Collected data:
□ □ □ □ □

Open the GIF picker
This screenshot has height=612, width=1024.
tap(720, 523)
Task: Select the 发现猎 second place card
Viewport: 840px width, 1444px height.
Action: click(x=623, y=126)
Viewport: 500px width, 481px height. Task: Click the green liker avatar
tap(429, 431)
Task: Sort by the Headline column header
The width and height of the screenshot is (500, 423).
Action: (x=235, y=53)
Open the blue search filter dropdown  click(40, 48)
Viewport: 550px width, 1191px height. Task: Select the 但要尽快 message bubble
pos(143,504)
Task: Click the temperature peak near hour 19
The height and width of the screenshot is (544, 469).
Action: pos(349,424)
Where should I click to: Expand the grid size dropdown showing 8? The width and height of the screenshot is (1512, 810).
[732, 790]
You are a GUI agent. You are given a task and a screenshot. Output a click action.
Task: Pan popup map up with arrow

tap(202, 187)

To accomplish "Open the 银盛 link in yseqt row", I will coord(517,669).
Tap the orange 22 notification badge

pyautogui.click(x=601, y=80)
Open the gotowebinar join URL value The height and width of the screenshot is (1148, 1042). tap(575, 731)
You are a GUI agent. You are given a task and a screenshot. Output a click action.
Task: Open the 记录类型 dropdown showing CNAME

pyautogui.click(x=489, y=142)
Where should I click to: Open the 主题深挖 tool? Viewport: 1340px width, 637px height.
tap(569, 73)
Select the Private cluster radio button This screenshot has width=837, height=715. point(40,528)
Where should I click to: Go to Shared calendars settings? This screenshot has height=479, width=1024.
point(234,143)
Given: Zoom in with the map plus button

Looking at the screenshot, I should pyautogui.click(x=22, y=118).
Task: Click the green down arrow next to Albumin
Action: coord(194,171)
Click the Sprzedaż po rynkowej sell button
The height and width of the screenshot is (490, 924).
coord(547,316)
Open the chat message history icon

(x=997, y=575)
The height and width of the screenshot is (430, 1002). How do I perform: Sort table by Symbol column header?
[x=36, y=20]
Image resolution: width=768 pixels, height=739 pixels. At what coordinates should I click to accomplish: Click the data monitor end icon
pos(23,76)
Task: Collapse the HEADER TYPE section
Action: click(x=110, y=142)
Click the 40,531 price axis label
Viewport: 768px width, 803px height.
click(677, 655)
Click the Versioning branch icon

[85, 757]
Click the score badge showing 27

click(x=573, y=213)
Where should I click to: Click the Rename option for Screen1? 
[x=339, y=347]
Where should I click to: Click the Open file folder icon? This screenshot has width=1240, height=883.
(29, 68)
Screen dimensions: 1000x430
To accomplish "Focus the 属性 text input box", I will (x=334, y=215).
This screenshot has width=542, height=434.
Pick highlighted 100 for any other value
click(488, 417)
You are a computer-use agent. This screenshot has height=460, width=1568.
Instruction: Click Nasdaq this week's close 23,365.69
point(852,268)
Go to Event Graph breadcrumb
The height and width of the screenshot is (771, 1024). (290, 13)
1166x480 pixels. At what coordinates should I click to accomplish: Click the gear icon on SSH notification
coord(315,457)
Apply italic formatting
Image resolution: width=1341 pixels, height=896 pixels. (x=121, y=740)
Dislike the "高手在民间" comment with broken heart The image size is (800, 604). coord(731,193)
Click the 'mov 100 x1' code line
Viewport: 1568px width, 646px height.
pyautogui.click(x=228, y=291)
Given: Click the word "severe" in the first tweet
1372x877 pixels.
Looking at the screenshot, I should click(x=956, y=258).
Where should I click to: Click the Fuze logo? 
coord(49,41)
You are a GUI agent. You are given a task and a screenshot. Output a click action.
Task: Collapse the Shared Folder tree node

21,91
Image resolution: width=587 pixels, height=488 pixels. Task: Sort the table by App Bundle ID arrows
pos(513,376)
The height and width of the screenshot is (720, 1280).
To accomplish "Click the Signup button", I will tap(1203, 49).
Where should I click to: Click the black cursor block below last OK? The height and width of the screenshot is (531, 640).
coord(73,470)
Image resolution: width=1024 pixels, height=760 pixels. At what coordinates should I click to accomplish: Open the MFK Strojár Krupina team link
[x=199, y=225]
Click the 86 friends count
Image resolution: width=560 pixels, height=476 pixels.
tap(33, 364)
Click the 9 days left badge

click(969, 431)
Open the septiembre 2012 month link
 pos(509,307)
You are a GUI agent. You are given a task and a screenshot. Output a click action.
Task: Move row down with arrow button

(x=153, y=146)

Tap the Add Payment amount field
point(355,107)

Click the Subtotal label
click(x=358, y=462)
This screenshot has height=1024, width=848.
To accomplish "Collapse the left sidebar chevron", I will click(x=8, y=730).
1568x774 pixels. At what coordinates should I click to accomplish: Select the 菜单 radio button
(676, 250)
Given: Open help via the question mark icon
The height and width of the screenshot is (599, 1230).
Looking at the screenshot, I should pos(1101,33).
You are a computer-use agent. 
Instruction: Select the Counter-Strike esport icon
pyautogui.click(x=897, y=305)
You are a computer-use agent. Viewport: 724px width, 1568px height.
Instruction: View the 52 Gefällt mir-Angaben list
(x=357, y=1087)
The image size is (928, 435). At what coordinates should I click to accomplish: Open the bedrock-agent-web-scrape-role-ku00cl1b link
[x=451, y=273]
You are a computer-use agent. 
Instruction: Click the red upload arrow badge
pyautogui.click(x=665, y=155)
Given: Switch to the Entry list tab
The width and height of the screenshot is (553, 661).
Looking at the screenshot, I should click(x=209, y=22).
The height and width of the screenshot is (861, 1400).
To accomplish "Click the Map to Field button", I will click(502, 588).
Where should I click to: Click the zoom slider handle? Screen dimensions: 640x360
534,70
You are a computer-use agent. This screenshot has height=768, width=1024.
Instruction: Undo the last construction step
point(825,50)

□ □ □ □ □

» **Required work**
Output only the lines from the top of the entries through the one holding "Task: Sort by the Headline column header", copied exactly.

» **Finished exercise**
Open the GIF picker
This screenshot has height=612, width=1024.
tap(720, 523)
Task: Select the 发现猎 second place card
Viewport: 840px width, 1444px height.
Action: click(x=623, y=126)
Viewport: 500px width, 481px height. Task: Click the green liker avatar
tap(429, 431)
Task: Sort by the Headline column header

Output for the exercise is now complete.